We believe in using the latest research and insight to develop primary prevention policy and practice that reduces the impact of alcohol and other drug misuse in the community. Our work draws on the science of alcohol and other drugs and the most recent thinking in community development and mental health to develop innovative approaches designed to address the underlying causes of harm.
We bring a collaborative approach to everything we do, because we know that only by working together can we prevent those at risk from falling into harm’s way.
In the not too distant future, Australia’s attitudes to alcohol and other drugs are hard to recognise from where we stand today.

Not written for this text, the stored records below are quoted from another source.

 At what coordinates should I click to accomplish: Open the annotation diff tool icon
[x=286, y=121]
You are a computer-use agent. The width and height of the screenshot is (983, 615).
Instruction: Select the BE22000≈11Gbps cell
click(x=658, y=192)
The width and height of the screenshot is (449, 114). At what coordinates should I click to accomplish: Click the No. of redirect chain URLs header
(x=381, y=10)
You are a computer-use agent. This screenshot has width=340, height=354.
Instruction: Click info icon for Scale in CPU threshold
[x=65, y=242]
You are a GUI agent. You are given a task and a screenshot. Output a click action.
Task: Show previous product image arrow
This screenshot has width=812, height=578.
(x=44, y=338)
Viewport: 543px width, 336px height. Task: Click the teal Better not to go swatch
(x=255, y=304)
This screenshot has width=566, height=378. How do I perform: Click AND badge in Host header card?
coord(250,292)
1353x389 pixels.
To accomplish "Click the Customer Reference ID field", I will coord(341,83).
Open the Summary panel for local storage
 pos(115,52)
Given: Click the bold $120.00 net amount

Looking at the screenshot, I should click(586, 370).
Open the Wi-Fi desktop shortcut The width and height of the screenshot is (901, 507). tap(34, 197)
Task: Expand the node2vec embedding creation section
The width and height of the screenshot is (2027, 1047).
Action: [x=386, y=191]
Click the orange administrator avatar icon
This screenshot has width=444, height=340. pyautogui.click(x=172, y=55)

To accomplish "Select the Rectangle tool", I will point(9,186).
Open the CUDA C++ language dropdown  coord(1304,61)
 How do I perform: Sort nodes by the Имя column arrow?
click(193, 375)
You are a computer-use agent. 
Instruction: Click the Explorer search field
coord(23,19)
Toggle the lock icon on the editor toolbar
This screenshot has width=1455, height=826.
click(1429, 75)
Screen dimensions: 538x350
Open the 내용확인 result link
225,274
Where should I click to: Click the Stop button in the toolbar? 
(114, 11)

There is a common understanding of the need for preventative approaches to address health issues and prevent harms across whole of government and other services. Work that encourages and enables community connection and social inclusion has become the mainstay of a cross sector primary prevention approach that the ADF is very much a part of. It is well known that strong healthy communities are one’s where the pathways of quality education and employment are strengthened and access to good affordable housing, green spaces, support services and public health care are present by design and prioritised. This is what primary prevention is really about and we can all ensure that these are the issues we keep in focus.
When communities can support those that need it, when things are tough or not going as expected it means there is less chance of things going wrong. This prevents those at risk of developing harmful drug behaviour – but also means that those that do find themselves in a tough spot– misusing one drug or another can reach out – or at least be noticed and supported without stigma.
More and more there is an understanding that drug dependencies and addictions are health issues, not criminal issues and we are working in ongoing partnership with government and other services to drive illegal drug reform.
Australia’s drinking culture has shifted – we see a measureable reduction in alcohol and other drug harms. Underage drinking, the supply of alcohol to teenagers, and drinking to excess have fallen out of favour. Young people tend to start drinking later and it is no longer seen as an adolescent rite of passage. Australians are no longer among the world’s leading consumers of prescription and illicit drugs.
The places we gather and our favourite forms of entertainment are no longer compromised by confusing messaging from alcohol brands. ADF has had a hand in creating this shift. More than ever, we are a purpose driven and values based organisation working together with communities and social change agents across the nation to prevent harm from alcohol and other drugs.
The reach and impact of our programs has dramatically increased through the successful leveraging of digital platforms and initiatives. Our messages and programs reach Australians everywhere.
We are community centred, and continue to deliver place-based community programs, working across settings. Feedback from our community citizens and programs continuously informs our program design and development.
Our structure supports effective governance and high impact delivery, it supports cross sector collaboration as well as the open sharing of knowledge. We prioritise effectiveness and efficiency, ensuring our funding has the greatest impact possible. We continue to value and prioritise the role of evidence and ensure that our programs are measureable. At the same time we are committed to continuous learning, agility, and innovation.
‘The complexity of problems faced by individuals, areas and services mean that simple solutions or quick fixes will not be adequate. Complex needs require patient, multi-agency responses supported by ongoing partnership networks.’